Abstract
Rationale: Quality of Life is of prime importance in Advanced Breast Cancer (ABC), a mostly non-curable disease. Both paclitaxel (P) and vinorelbine as single-agent chemotherapy (CT) are ...recommended treatment options in the management of ABC non-responsive to hormone therapy (HT) and with no visceral crisis. These agents are active with a good tolerance profile. The benefits and safety of oral vinorelbine (OV) and weekly P have however never been evaluated in a face to face trial.
Methods: Main eligibility criteria included: age ≥18 years, documented locally recurrent or metastatic involvement previously untreated by CT, estrogen receptor positive disease previously treated by at least one HT, HER2-negative status, Karnofsky PS ≥70 and presence of at least one measurable lesion.
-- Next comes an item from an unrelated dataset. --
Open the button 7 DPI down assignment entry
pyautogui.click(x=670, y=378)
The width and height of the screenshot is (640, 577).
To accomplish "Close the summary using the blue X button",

Study treatment (until progression): Arm A, OV 80 mg/m2 weekly (following a first cycle at 60 mg/m2 and dose escalation to 80 in the absence of grade 3 or 4 toxicity); Arm B: paclitaxel 80 mg/m2 weekly. One cycle was defined as three weeks of treatment. Patients were stratified according to prior taxane (yes/no) and visceral metastases (yes/no). Primary endpoint was disease control rate (DCR), defined as confirmed complete response/partial response/stable disease of a minimum duration of 6 weeks.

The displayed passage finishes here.